Newly discovered photographs of 1990s rave culture taken by the fashion photographer Terence Donovan shortly before he died are to go on public display for the first time.
The intimate shots of revellers lost in the sounds of the Que Club in Birmingham, a music venue graced by everyone from David Bowie and Blur to Daft Punk and Run-DMC, are thought to be some of the last photographs Donovan took.
Hidden in a drawer in Wolverhampton for 25 years, the images mark a “very unusual” shift in subject matter for the photographer, who made his name in the 1960s capturing “swinging London” and supermodels such as Twiggy and Jean Shrimpton.
“At the time he took these photos, he was still a photographer for Vogue doing fashion shoots and taking photos of rich and famous people,” said Jez Collins, curator of the forthcoming exhibit, The Que, which will show 10 of the 65 newly discovered photos at Birmingham Museum and Art Gallery in April. “He would photograph people like Princess Diana and musicians like Jimi Hendrix and Ian Dury – but to my knowledge, he had never photographed a club environment and ordinary, everyday people.”
Donovan was approaching 60 when, in January 1996, he focused his lens on the dance and rave culture of the Que Club at the request of his son, a student at Birmingham University who DJ’d there. “He would have been completely out of his comfort zone in terms of the music, which had a pounding beat, with a lot of drugs being taken in the dark,” said Collins. “I think the subject matter and the building itself intrigued him.”
The Que Club was located in a former church, the cavernous Grade II-listed Methodist Central Hall, and Donovan visited on a techno music night known as House of God.
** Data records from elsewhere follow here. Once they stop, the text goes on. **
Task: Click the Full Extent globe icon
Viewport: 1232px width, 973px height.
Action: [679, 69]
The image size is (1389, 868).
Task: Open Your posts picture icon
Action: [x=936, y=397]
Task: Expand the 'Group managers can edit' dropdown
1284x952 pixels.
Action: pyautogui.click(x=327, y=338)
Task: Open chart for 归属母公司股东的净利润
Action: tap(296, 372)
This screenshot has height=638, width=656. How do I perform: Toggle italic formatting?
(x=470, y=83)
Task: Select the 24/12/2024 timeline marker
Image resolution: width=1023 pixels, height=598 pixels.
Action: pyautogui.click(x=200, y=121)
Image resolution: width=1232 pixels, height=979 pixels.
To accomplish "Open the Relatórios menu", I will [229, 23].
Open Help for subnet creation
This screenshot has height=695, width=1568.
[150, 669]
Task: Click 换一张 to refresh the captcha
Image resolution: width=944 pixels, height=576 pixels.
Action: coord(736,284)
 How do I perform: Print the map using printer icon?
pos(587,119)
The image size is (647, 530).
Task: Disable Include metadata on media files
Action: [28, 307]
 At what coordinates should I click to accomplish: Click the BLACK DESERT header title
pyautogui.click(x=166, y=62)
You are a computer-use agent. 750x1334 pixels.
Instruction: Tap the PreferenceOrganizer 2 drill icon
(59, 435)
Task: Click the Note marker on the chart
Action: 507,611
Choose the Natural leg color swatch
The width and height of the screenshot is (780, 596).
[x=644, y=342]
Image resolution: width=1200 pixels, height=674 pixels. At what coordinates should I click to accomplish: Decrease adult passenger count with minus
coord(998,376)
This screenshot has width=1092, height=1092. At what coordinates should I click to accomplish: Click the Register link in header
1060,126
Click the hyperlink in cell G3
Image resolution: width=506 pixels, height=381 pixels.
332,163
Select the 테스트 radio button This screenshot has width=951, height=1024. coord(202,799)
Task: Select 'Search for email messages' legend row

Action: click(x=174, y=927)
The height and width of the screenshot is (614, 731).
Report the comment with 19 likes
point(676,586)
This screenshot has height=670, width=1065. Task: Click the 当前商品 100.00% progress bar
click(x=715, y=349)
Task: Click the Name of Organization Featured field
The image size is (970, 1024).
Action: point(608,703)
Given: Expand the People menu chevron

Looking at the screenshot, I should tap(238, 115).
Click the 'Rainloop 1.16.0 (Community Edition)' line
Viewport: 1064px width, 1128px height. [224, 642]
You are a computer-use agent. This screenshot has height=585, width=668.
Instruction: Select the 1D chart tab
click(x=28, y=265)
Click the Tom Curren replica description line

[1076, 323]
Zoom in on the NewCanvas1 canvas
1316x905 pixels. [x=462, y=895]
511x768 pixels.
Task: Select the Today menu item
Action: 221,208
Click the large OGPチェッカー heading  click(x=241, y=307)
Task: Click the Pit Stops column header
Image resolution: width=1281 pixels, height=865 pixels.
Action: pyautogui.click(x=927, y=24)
Shooting in black and white, on a smoky dancefloor, “he captured something of great beauty. The photographs are really evocative of what clubbing culture was like then.”
As well as revealing the range of subcultures in the club – punks with mohicans, bare-chested skinheads, girls in tight dresses and youths in tracksuit tops, “these photographs show the intimacy of the dancefloor, the unbridled expression of people having a good time, of dancing together in a close space”.
They seem particularly poignant at this time. “I think people will look at this, when the exhibition is on, and just have that moment of thinking of things that maybe we have lost because of Covid,” said Collins. “That intimacy, that closeness, that experience of being very close to people you don’t know and sharing in that same moment the same music – and dancing together. That sense of being part of something bigger than yourself.”
Donovan’s photos highlight a culturally important moment in the history of Birmingham’s music and clubbing scene, he said. “It’s an amazing find after all these years. This was an important place for people, and it’s been captured by one of the greatest British photographers of the time.”
In November 1996, Donovan took his own life. At the inquest, it emerged he had been suffering from severe depression, linked to a steroid treatment prescribed for his eczema.
By then, his son had sent the pictures to Chris Wishart, a founder of the House of God club night. They lay in the drawer at Wishart’s house until Collins, founder of the Birmingham Music Archive, which documents and celebrates the city’s musical heritage, turned up last year to interview Wishart for a film about the Que Club.
“I interviewed him for an hour and a half and he didn’t mention Terence coming to the club or the photographs. But as we were walking out the door, he said ‘Jez, I think you might be interested in this.’ And I opened this drawer, and there was this box of Terence Donovan photographs. They were just stunning.”
He could hardly believe his eyes: “I actually took a photograph of the drawer.”